**Request**
Copy the following items word for word.

**The data**
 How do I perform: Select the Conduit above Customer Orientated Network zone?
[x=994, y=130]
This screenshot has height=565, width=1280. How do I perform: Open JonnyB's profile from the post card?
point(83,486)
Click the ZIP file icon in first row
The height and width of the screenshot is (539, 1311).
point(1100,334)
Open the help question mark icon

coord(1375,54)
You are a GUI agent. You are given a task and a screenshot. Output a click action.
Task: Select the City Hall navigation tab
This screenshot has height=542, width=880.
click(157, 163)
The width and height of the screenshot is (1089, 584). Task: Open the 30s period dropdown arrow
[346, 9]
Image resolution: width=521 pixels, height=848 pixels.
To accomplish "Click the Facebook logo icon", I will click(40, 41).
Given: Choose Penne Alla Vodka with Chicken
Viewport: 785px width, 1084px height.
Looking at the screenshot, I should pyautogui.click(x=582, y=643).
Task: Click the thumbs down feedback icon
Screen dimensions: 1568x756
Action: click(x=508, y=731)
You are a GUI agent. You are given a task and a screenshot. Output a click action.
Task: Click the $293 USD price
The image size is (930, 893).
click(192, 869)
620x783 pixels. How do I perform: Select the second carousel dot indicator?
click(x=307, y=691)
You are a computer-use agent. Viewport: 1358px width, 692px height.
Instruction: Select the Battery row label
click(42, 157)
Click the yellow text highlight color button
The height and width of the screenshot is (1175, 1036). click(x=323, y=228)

**Correct output**
 How do I perform: Select the Conduit above Customer Orientated Network zone?
[x=994, y=130]
This screenshot has height=565, width=1280. How do I perform: Open JonnyB's profile from the post card?
point(83,486)
Click the ZIP file icon in first row
The height and width of the screenshot is (539, 1311).
point(1100,334)
Open the help question mark icon

coord(1375,54)
You are a GUI agent. You are given a task and a screenshot. Output a click action.
Task: Select the City Hall navigation tab
This screenshot has height=542, width=880.
click(157, 163)
The width and height of the screenshot is (1089, 584). Task: Open the 30s period dropdown arrow
[346, 9]
Image resolution: width=521 pixels, height=848 pixels.
To accomplish "Click the Facebook logo icon", I will click(40, 41).
Given: Choose Penne Alla Vodka with Chicken
Viewport: 785px width, 1084px height.
Looking at the screenshot, I should pyautogui.click(x=582, y=643).
Task: Click the thumbs down feedback icon
Screen dimensions: 1568x756
Action: click(x=508, y=731)
You are a GUI agent. You are given a task and a screenshot. Output a click action.
Task: Click the $293 USD price
The image size is (930, 893).
click(192, 869)
620x783 pixels. How do I perform: Select the second carousel dot indicator?
click(x=307, y=691)
You are a computer-use agent. Viewport: 1358px width, 692px height.
Instruction: Select the Battery row label
click(42, 157)
Click the yellow text highlight color button
The height and width of the screenshot is (1175, 1036). click(x=323, y=228)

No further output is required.